◆ GOAL: Can you recast the items from the line containing "Task: Select the Traditional Web heading" through the line containing "Image resolution: width=952", both included, as a Markdown table with the columns Row and Line? Put a row number in Row and the line in Line, skip blank lines, and leave out the pictures.

◆ RECORDS FOR THE EXERCISE:

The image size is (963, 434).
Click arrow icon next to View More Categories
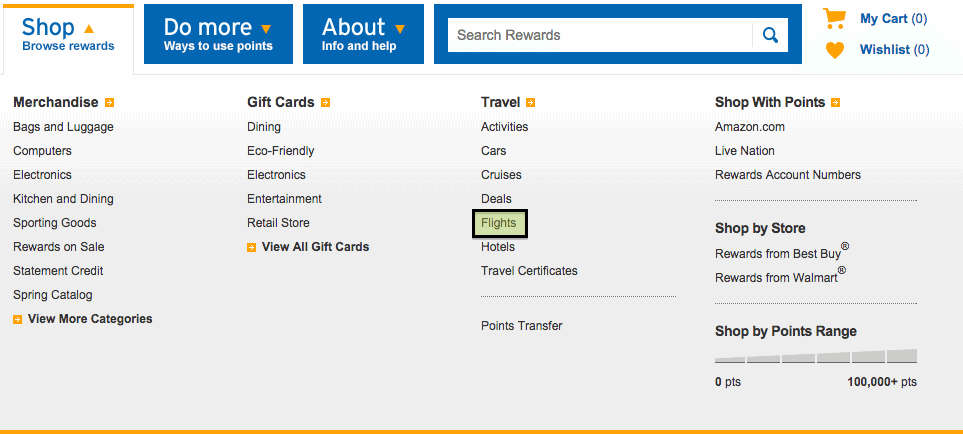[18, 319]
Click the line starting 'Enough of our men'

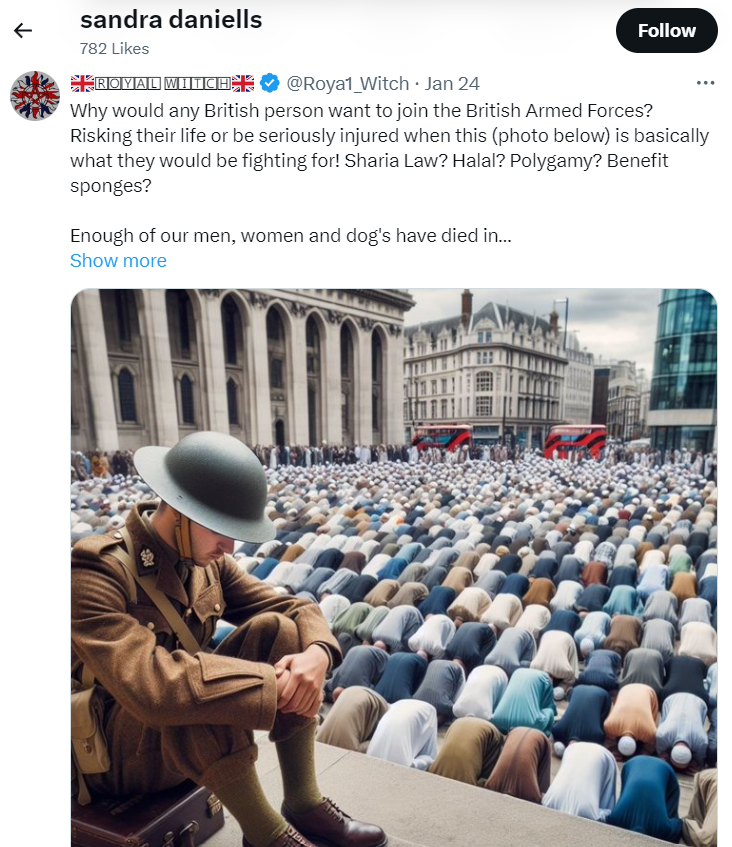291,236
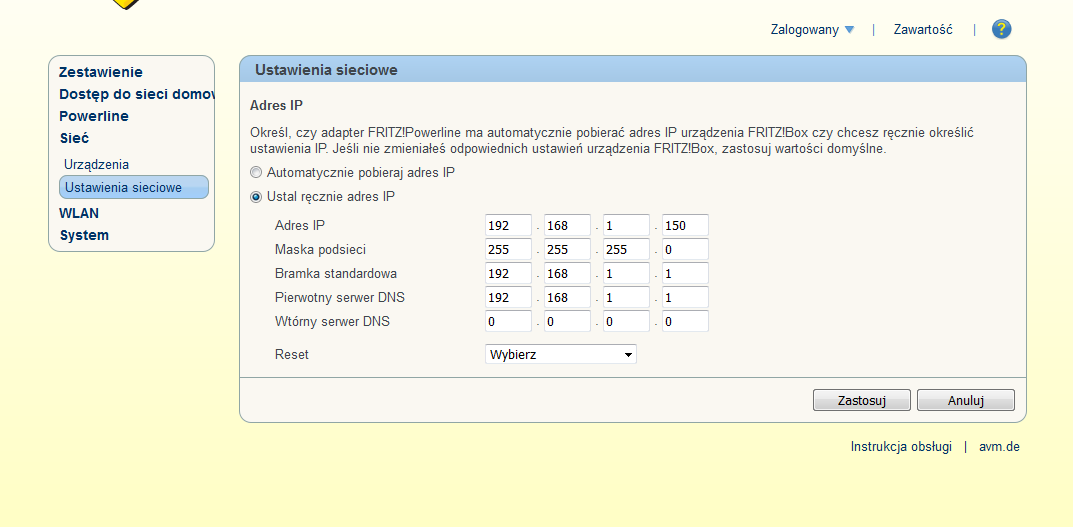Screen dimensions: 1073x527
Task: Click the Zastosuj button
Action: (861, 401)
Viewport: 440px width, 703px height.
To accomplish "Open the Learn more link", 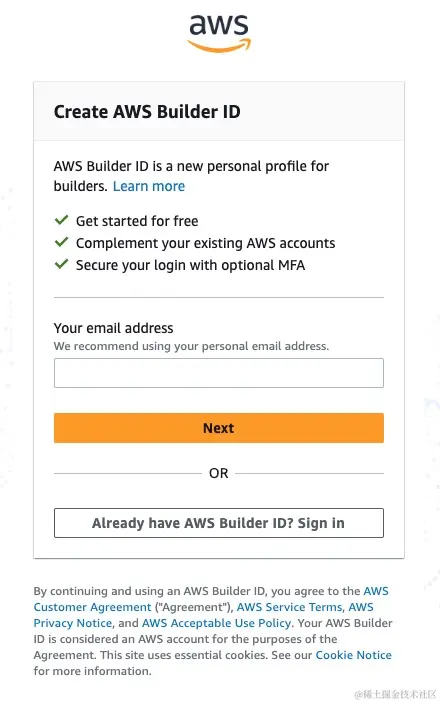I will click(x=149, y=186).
...
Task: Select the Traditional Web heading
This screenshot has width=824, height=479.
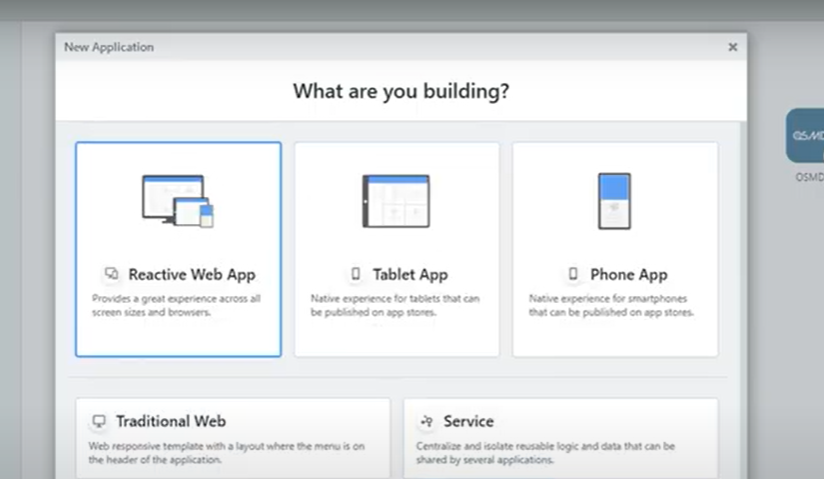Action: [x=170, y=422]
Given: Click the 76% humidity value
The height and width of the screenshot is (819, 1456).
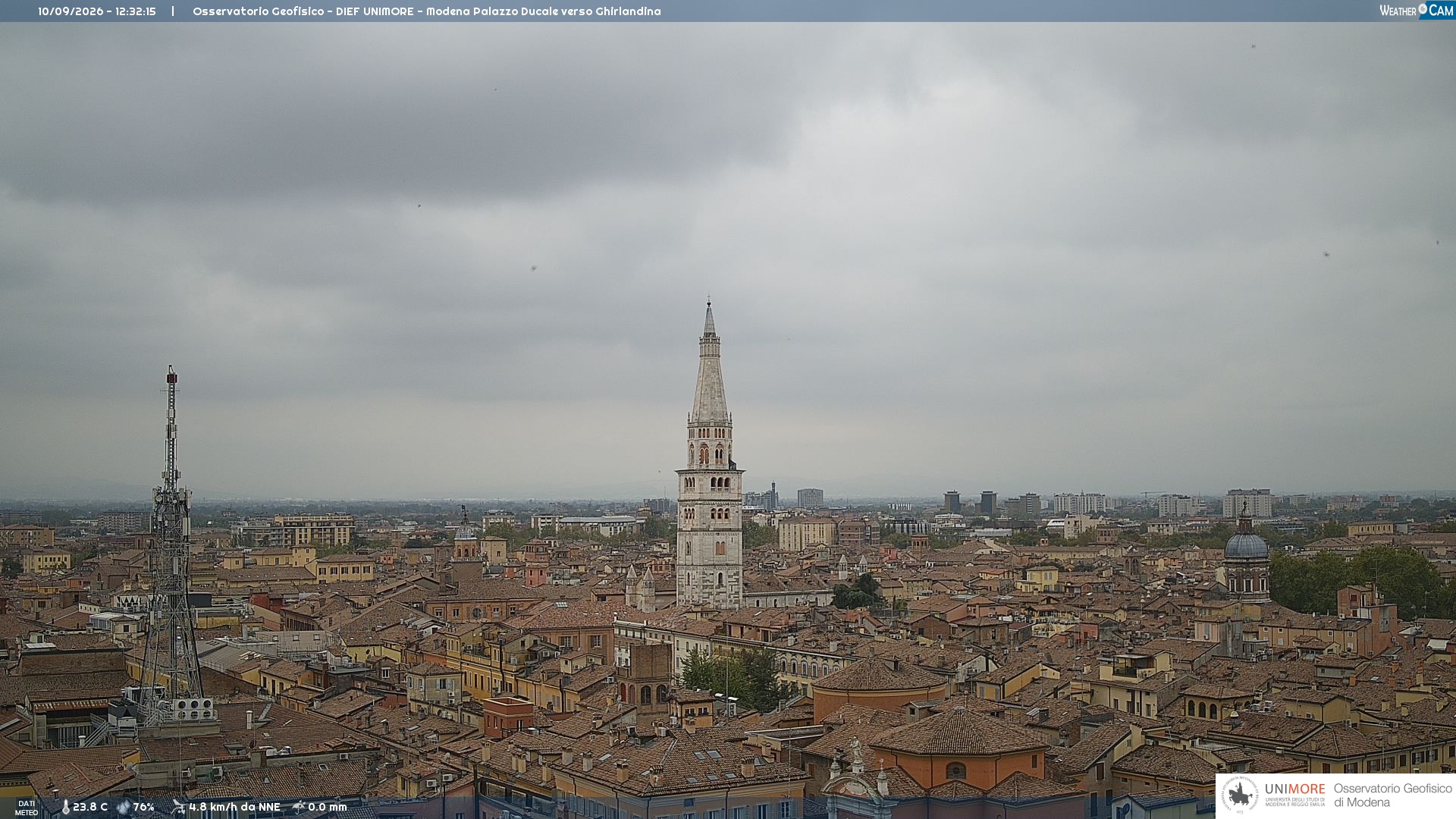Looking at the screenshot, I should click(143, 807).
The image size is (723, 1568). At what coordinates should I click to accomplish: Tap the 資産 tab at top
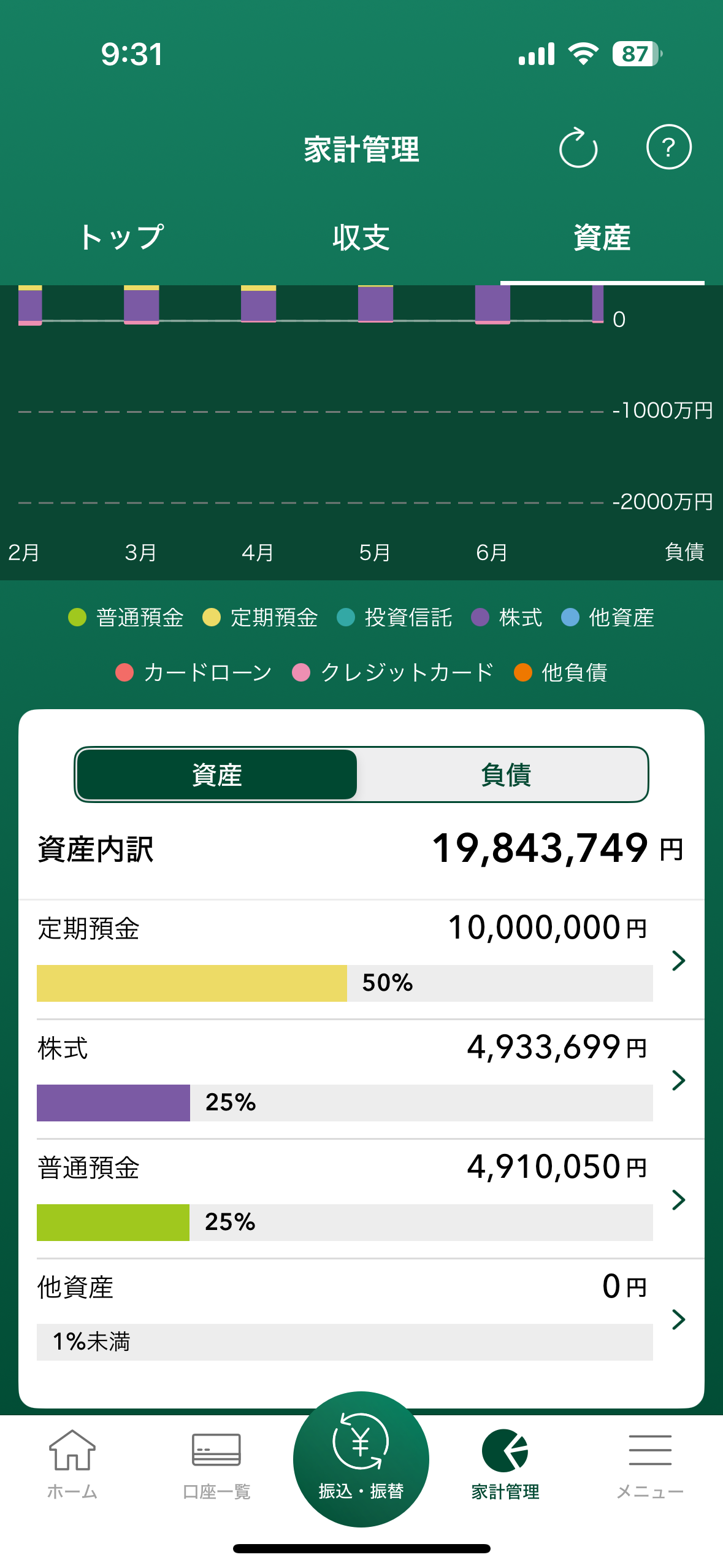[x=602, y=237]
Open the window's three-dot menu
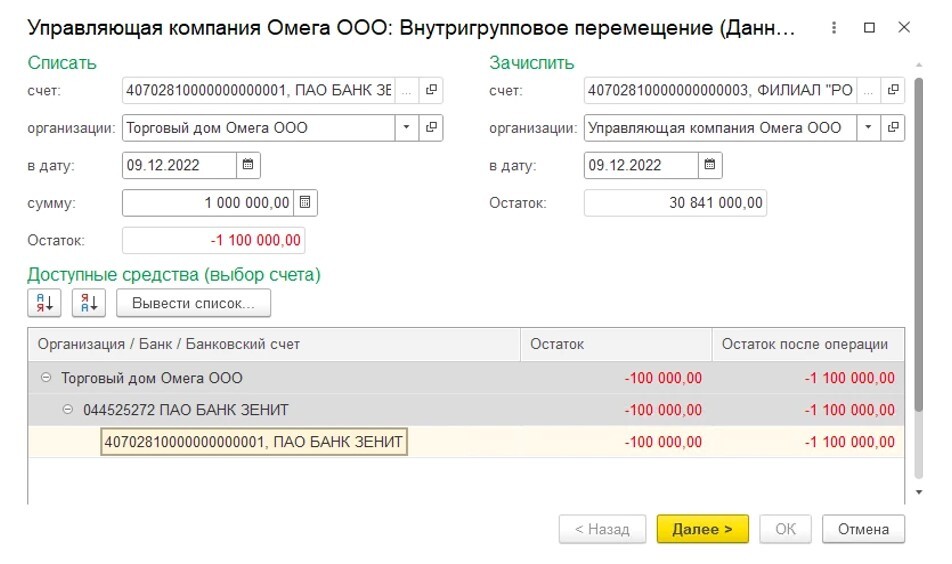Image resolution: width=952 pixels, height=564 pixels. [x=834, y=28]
---
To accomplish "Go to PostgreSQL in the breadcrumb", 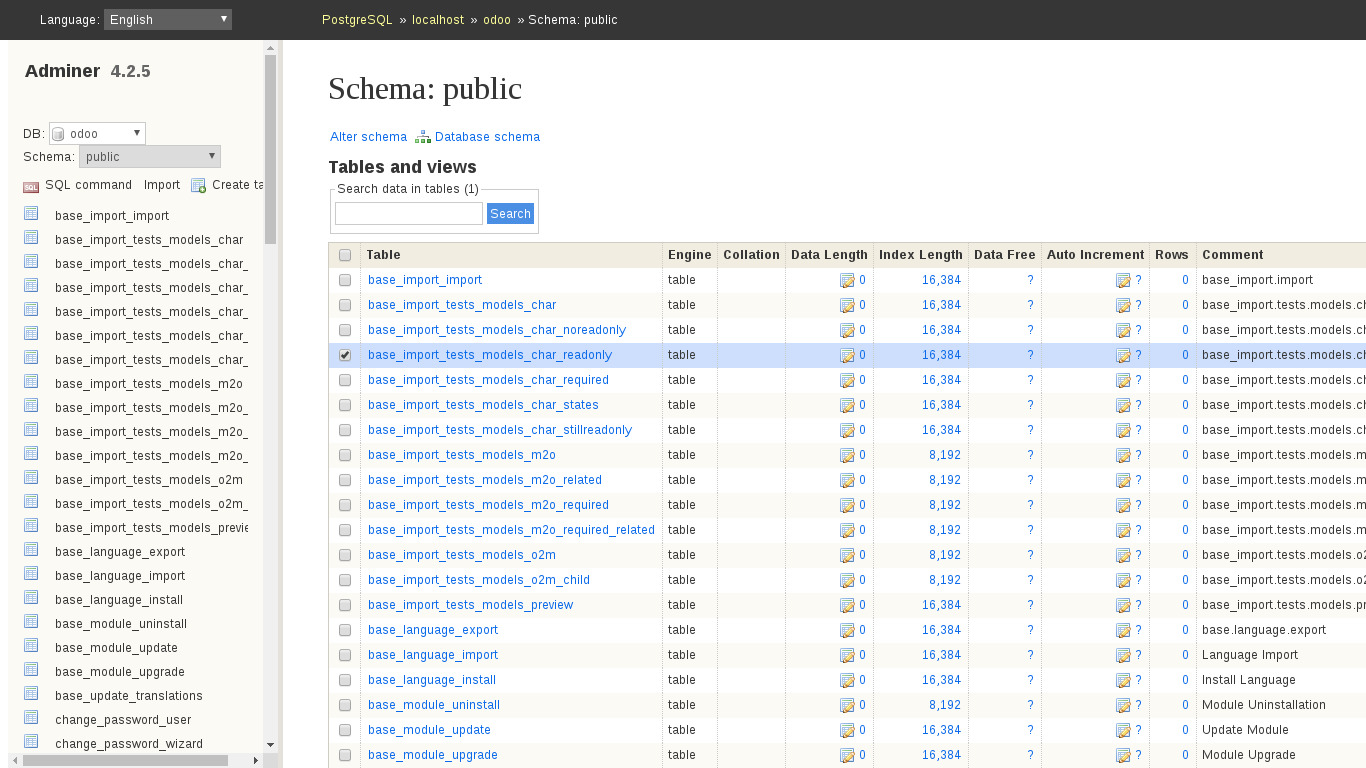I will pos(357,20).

◆ EXERCISE RESPONSE:
| Row | Line |
|---|---|
| 1 | Task: Select the Traditional Web heading |
| 2 | This screenshot has width=824, height=479. |
| 3 | Action: [x=170, y=422] |
| 4 | Given: Click the 76% humidity value |
| 5 | The height and width of the screenshot is (819, 1456). |
| 6 | Looking at the screenshot, I should click(143, 807). |
| 7 | The image size is (723, 1568). At what coordinates should I click to accomplish: Tap the 資産 tab at top |
| 8 | [x=602, y=237] |
| 9 | Open the window's three-dot menu |
| 10 | Image resolution: width=952 pixels, height=564 pixels. [x=834, y=28] |